I think the idea is that using a VM provides a stronger layer of defense between an attacker (e.g. a malicious website) and the part of the system that forces connections to go through Tor.
I'm not as familiar with Liberte Linux, but Tails runs Tor and other applications run on the same OS, albeit as different users. It's probably no coincidence that the browser is still relatively locked down, e.g. no Flash or Java. A worst case scenario malware attack could potentially gain access to the settings that force traffic through Tor. This would provably require some kind of privilege escalation exploit, but these things happen.
If I understand right, the idea here is that no matter what happens, the virtual machine can't access a direct connection. So malware would have the additional daunting challenge of breaking out of the VM before it could reveal your identity. Still not impossible, but it's another layer of security.
Do'h. That was actually a typo. I meant to say "nanny county", because it's a Los Angeles County law, definitely not a federal one.
Just for the record though, the USA isn't the only country composed of multiple states. Mexico has states (estados) too. I'd be surprised if there aren't more examples.
So I just got an email from my ISP (Charter) warning me they will no longer offer a Usenet server as of Dec 10. I read rec.games.roguelike.nethack very rarely and that's it, so mild annoyance on principle is about all I can muster. Nevertheless, it's a bit irritating because they suggested subscribers who still need it try one of the services on www.newsgroupreviews.com. Well, those all seem to cost $10/mo, and I'm pretty damn sure Charter isn't going to knock that much (or anything) off my bill when they do away with it. Of course the paid servers are probably way better than what I've been getting, but also way better than I have any use for.

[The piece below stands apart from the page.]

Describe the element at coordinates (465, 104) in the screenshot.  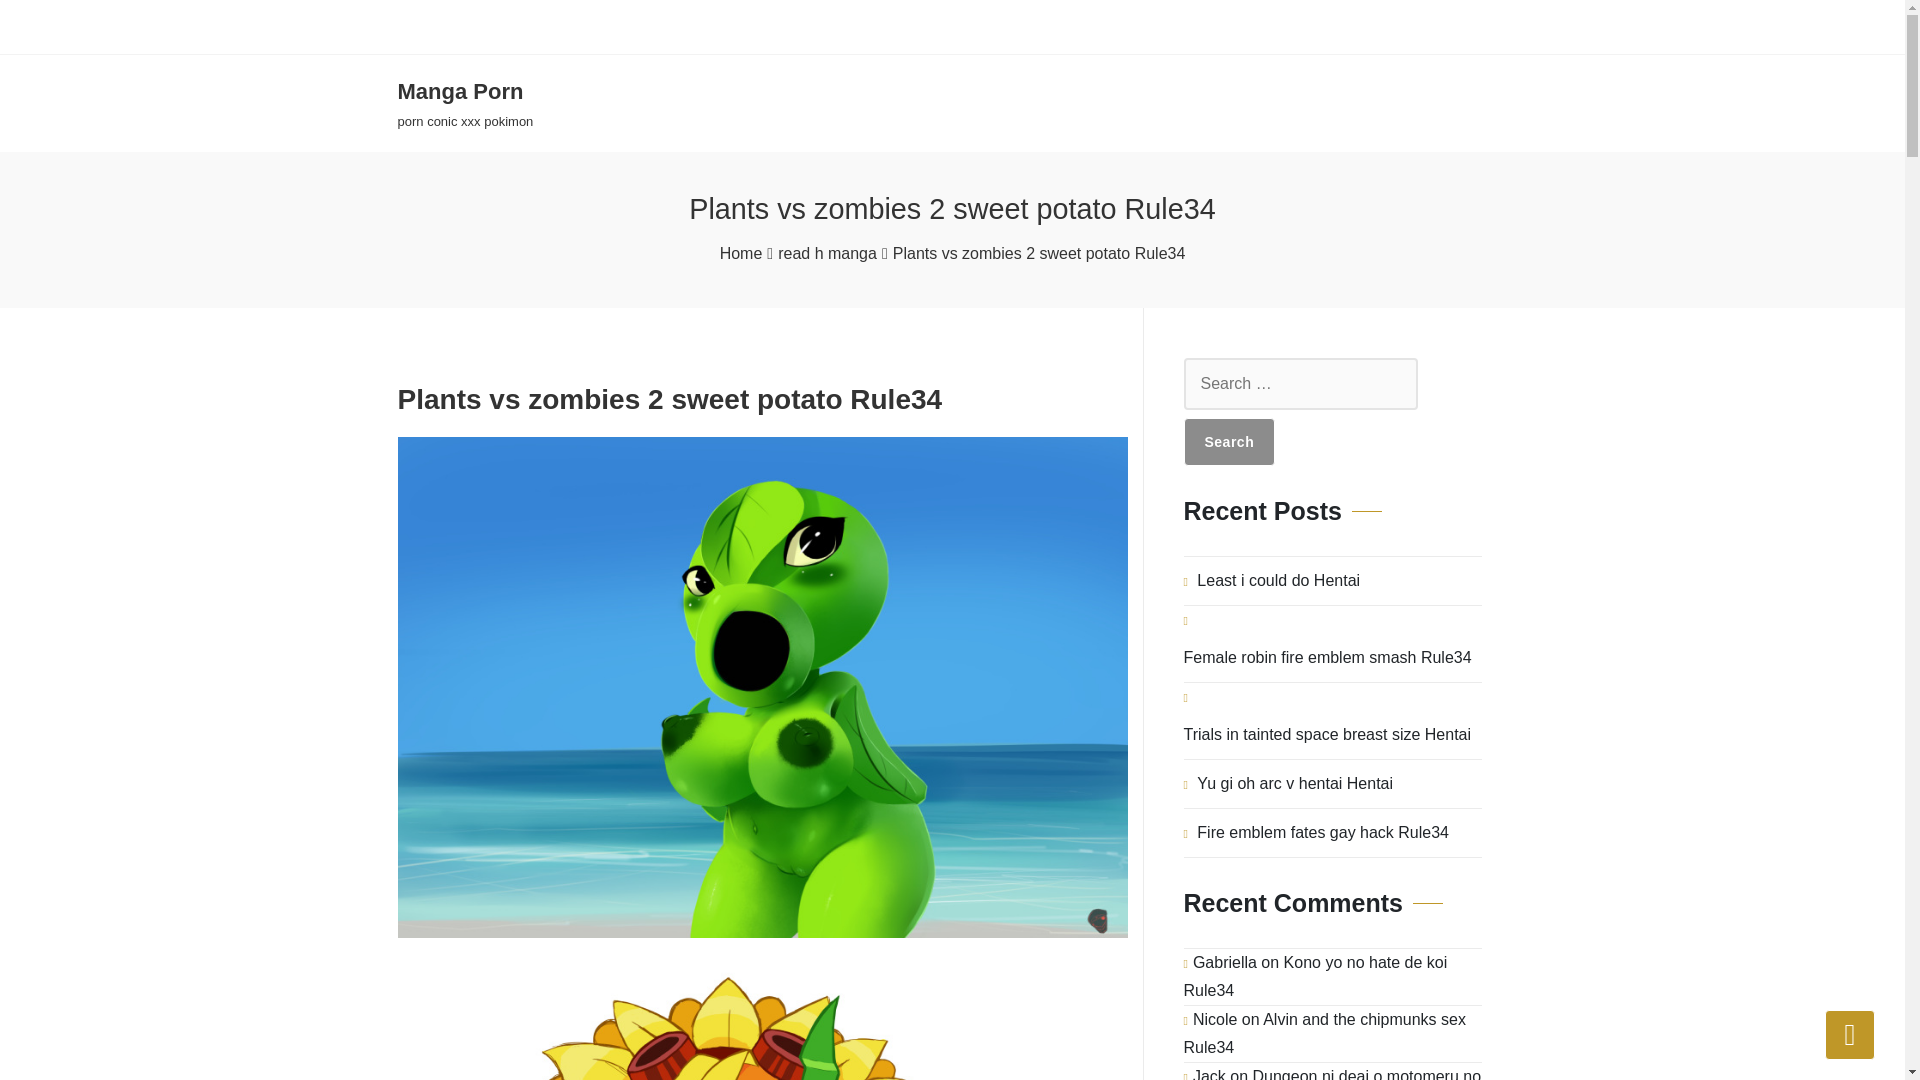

So I'm left wondering two things: Does this have anything to do with the copyright crackdown US ISPs were apparently pushed into recently? And does anybody know a good free or very cheap Usenet service? (Not Google Groups)
There have been some. For instance the standard Bitcoin software now has a wallet encryption option built in. But most Bitcoin thefts do no target the software itself. Either they're investment scams (which of course never happen with traditional currency) or third party "banks" that some people relied on instead of actually running the Bitcoin software.